- Conference: Border Conference
- Record: 6–6 (4–1 Border)
- Head coach: Warren B. Woodson (8th season);
- Home stadium: Parramore Stadium

= 1951 Hardin–Simmons Cowboys football team =

American college football season

The 1951 Hardin–Simmons Cowboys football team was an American football team that represented Hardin–Simmons University in the Border Conference during the 1951 college football season.
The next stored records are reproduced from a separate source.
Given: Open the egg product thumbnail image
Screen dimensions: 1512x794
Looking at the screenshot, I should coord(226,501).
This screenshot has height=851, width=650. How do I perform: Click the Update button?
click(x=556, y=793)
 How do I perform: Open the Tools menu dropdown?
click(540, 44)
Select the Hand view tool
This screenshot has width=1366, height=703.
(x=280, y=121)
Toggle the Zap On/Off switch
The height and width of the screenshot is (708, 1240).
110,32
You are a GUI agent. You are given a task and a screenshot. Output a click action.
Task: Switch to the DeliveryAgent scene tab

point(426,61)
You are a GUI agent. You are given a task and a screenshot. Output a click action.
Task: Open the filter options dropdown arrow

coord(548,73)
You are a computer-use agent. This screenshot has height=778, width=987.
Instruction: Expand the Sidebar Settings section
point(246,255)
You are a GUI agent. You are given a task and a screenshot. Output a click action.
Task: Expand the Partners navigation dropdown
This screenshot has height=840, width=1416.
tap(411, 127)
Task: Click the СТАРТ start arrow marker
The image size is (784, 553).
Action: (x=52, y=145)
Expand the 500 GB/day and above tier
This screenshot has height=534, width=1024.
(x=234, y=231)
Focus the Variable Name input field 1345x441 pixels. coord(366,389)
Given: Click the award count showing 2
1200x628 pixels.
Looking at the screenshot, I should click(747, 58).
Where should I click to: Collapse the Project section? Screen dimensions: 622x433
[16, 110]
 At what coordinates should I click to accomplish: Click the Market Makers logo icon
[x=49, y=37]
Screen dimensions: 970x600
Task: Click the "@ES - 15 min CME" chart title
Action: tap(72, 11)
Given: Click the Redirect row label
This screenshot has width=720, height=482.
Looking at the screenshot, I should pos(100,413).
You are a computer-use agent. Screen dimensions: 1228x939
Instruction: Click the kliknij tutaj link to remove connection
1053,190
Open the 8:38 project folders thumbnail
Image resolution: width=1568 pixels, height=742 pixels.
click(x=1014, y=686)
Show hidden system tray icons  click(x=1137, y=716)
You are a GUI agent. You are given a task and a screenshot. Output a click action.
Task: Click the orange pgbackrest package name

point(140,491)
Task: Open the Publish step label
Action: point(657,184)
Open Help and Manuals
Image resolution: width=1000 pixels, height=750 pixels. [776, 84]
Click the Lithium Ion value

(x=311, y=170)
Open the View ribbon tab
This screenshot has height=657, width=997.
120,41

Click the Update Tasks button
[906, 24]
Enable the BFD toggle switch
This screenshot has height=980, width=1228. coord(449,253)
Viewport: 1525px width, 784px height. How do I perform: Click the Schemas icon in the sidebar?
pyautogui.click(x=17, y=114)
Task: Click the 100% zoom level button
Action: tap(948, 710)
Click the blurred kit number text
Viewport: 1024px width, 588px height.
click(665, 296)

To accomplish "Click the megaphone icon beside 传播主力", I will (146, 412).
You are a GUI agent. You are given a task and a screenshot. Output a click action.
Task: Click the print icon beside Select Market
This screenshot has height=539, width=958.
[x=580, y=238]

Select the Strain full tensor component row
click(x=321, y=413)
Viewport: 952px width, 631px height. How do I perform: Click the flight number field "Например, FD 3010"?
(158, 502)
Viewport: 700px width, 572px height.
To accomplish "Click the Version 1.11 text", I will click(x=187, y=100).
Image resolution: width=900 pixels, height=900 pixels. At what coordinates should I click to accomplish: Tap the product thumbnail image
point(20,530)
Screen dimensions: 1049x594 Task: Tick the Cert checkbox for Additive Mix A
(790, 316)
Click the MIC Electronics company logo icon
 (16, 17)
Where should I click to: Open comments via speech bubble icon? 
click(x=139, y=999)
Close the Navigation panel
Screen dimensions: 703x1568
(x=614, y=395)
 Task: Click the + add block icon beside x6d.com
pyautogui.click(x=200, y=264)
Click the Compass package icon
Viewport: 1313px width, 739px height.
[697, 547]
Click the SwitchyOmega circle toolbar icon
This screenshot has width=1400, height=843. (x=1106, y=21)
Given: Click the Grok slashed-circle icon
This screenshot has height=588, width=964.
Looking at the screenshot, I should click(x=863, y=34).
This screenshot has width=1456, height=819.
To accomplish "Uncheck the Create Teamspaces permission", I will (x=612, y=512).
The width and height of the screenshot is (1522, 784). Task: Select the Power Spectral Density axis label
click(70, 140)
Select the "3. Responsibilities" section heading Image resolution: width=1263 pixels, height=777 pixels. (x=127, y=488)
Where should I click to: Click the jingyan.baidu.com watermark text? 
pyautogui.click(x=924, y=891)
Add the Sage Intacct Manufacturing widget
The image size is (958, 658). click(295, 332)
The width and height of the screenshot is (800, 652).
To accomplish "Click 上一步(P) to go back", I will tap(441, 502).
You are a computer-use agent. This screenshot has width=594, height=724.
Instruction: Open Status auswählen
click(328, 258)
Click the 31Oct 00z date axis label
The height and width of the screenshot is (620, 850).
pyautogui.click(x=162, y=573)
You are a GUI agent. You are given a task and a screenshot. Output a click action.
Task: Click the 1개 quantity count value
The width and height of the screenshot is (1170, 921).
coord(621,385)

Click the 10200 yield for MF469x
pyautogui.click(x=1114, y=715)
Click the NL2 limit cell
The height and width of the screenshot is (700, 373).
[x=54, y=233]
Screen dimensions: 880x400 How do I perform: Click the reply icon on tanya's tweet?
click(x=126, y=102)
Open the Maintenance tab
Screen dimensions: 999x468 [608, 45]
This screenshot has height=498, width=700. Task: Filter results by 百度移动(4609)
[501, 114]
In its eighth and final season under head coach Warren B. Woodson, the team compiled a 6–6 record (4–1 against conference opponents), tied for second place in the conference, and outscored opponents by a total of 272 to 216. The team was ranked at No. 78 in the 1951 Litkenhous Ratings.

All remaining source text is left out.